Färbers Miene verfinsterte sich zusehends. Er zog die Brauen zusammen und musterte die Frau misstrauisch. Doch zwei Atemzüge später schalt er sich einen Narren. Sie konnte ihrem behandelnden Arzt gegenüber nicht freundlich gestimmt sein. Immerhin hatte sie es ihm zu verdanken, dass sie in dieser Privatklinik ihr Dasein fristen musste.
Chiara warf ihm einen abschätzenden Blick zu. Eisige Verachtung sprach daraus. Er ist gefährlich, hämmerte es hinter ihrer Stirn.
»Der Tod des Professors scheint Ihnen nicht sonderlich nahezugehen«, sagte Färber wie beiläufig.
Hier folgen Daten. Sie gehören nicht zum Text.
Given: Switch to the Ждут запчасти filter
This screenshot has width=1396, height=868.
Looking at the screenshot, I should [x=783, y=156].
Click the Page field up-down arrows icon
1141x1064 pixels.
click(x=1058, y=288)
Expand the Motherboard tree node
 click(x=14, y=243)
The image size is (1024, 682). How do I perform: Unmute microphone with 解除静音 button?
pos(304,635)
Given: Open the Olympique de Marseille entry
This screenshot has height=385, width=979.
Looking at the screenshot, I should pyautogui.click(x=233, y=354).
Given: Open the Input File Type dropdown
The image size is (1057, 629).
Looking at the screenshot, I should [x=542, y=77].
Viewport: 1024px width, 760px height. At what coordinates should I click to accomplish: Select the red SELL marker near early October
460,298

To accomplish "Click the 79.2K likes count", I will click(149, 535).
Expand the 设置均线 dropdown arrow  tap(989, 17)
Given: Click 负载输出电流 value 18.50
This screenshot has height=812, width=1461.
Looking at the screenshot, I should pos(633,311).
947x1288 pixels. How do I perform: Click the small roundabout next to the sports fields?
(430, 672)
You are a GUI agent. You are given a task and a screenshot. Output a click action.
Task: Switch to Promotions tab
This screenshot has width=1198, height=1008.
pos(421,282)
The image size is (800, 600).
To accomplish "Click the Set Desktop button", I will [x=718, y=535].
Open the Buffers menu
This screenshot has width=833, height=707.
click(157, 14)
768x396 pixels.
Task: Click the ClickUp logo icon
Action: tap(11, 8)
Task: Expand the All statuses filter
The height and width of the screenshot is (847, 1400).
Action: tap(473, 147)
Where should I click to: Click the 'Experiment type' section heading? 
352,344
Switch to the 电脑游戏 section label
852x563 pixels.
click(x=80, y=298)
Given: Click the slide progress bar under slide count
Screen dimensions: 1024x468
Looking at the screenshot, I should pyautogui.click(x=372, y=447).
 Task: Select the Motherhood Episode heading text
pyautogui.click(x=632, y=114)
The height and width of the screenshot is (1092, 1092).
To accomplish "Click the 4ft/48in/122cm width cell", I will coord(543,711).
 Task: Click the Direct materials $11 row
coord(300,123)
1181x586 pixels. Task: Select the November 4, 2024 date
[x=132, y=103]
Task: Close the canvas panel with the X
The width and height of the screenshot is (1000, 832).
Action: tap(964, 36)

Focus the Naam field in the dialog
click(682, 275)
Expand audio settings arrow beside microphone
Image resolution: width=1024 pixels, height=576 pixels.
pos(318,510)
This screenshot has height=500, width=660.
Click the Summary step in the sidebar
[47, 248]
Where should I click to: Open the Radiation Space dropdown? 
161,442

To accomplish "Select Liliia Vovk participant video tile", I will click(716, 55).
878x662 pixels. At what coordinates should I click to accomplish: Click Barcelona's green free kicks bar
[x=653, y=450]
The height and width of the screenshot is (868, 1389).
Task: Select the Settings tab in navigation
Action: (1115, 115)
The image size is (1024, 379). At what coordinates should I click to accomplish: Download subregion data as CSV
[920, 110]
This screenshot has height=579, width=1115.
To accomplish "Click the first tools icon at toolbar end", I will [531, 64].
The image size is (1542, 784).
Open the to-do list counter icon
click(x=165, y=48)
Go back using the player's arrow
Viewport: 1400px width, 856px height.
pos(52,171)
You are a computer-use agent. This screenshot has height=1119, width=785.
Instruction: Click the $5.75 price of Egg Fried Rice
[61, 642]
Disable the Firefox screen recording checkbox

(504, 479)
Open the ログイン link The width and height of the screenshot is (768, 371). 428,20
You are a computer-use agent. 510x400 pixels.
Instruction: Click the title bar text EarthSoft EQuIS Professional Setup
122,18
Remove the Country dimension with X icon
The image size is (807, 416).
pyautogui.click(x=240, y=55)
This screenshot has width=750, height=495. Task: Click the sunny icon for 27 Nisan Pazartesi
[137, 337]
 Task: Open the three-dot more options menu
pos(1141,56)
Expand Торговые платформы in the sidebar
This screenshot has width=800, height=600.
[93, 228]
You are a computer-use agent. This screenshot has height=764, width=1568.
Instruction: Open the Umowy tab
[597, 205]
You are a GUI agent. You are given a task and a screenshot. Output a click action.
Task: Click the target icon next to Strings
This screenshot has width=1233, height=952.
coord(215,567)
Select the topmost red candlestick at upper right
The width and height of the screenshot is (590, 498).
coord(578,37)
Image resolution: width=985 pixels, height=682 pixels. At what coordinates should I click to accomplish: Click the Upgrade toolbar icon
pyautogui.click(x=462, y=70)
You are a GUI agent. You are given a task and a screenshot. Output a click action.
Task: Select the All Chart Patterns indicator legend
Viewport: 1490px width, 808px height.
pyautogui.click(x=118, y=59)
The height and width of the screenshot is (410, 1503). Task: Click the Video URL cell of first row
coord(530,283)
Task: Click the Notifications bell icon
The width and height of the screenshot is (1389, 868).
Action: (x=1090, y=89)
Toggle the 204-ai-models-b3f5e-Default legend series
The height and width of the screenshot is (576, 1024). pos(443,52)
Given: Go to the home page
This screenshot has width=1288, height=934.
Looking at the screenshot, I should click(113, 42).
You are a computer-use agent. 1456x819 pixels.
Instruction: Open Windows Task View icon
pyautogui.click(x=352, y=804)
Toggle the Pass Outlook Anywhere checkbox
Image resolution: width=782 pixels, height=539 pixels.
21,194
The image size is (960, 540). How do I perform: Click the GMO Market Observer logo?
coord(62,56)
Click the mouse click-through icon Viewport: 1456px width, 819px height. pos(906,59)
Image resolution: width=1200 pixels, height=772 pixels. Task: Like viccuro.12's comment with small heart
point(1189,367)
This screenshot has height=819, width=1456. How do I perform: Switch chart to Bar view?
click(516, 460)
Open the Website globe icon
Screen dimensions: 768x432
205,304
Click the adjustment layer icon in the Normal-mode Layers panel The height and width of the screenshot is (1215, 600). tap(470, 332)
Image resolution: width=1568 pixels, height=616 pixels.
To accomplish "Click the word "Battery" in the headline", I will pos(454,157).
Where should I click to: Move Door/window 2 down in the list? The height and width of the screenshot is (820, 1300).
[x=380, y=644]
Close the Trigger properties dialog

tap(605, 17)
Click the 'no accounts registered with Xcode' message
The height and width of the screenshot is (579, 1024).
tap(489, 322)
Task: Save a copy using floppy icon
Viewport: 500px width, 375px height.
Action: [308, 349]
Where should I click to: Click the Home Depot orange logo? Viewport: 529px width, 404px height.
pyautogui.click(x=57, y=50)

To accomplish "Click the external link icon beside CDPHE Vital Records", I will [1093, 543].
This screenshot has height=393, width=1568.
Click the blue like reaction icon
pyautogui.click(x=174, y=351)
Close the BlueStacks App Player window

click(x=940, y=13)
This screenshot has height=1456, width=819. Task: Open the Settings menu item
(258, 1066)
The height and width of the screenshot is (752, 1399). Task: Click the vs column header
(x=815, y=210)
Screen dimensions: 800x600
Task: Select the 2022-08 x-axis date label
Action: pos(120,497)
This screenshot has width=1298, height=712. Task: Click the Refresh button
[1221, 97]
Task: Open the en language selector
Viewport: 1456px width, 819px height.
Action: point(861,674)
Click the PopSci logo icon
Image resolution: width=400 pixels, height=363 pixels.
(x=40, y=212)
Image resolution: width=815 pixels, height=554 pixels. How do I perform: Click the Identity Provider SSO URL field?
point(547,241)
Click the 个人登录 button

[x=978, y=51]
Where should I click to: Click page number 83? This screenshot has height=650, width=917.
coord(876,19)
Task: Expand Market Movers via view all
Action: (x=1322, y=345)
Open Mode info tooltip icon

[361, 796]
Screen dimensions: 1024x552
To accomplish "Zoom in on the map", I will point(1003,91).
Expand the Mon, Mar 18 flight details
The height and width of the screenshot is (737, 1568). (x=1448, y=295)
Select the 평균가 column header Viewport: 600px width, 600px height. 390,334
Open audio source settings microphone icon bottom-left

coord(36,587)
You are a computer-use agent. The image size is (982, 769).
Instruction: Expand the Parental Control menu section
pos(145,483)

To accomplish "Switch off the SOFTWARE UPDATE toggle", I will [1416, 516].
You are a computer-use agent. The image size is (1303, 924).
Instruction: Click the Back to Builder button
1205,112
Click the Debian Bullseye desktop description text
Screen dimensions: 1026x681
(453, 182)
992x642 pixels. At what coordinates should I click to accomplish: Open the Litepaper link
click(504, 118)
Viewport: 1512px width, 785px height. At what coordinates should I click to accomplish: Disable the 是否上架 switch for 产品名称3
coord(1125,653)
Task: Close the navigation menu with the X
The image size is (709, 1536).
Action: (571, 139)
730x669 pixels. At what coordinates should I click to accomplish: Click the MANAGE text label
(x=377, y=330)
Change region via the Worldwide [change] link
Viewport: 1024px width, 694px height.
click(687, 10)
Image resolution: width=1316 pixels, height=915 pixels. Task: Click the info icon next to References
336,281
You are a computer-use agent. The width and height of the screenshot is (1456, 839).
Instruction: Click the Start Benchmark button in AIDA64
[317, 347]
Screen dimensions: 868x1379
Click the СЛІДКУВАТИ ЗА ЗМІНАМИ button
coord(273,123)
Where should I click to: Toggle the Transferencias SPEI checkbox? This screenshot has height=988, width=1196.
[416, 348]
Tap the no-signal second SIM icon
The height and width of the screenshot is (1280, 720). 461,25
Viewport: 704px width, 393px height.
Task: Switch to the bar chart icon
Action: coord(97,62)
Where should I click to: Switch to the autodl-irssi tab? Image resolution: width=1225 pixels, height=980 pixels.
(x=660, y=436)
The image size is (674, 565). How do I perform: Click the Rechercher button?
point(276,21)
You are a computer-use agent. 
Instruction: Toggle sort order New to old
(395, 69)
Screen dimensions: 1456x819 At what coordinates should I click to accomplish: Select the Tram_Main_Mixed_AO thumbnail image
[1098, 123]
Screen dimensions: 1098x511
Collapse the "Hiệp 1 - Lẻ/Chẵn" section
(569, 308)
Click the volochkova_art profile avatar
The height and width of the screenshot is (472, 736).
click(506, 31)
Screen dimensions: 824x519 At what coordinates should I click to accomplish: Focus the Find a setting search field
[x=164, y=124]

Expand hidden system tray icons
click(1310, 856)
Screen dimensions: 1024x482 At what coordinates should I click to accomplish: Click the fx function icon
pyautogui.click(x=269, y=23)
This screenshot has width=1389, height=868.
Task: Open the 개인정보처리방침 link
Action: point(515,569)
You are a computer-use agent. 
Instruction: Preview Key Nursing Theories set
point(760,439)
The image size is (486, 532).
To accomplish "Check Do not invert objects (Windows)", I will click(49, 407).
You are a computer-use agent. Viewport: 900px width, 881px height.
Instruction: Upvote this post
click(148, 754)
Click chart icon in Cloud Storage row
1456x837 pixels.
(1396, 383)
Und traf damit voll ins Schwarze.
Ruckartig warf sie den Kopf zurück und stieß ein schrilles Lachen aus. Färber fühlte ein Frösteln in seinem Nacken. Der Laut hatte nichts Menschliches.
Ihr Lachen ging in ein hysterisches Kreischen über, das noch animalischer klang. Ihre Hände zuckten vor. Fuhren durch die Luft, als ob sie ihn – als mögliches Opfer – austaxierte. Gleich zustoßen würde. »Sie können sich nicht vorstellen, was in dieser Klink vorgeht!«, stieß sie gellend hervor.
Färber wich einen Schritt zurück.
Die Tür flog auf.
Zwei Pfleger stürmten in den Raum, nahmen Chiara mit geübten Griffen in die Mitte und hielten ihre Arme fest. Was sie noch mehr in Rage versetze. Sie versuchte, mit beiden Füßen nach den Pflegern zu treten. Eine Schwester eilte herbei. Zog im Laufen eine Spritze mit dem Beruhigungsmittel auf, das Chiara gleichermaßen liebte und hasste. Und nur wenige Minuten später verstummte ihr Kreischen.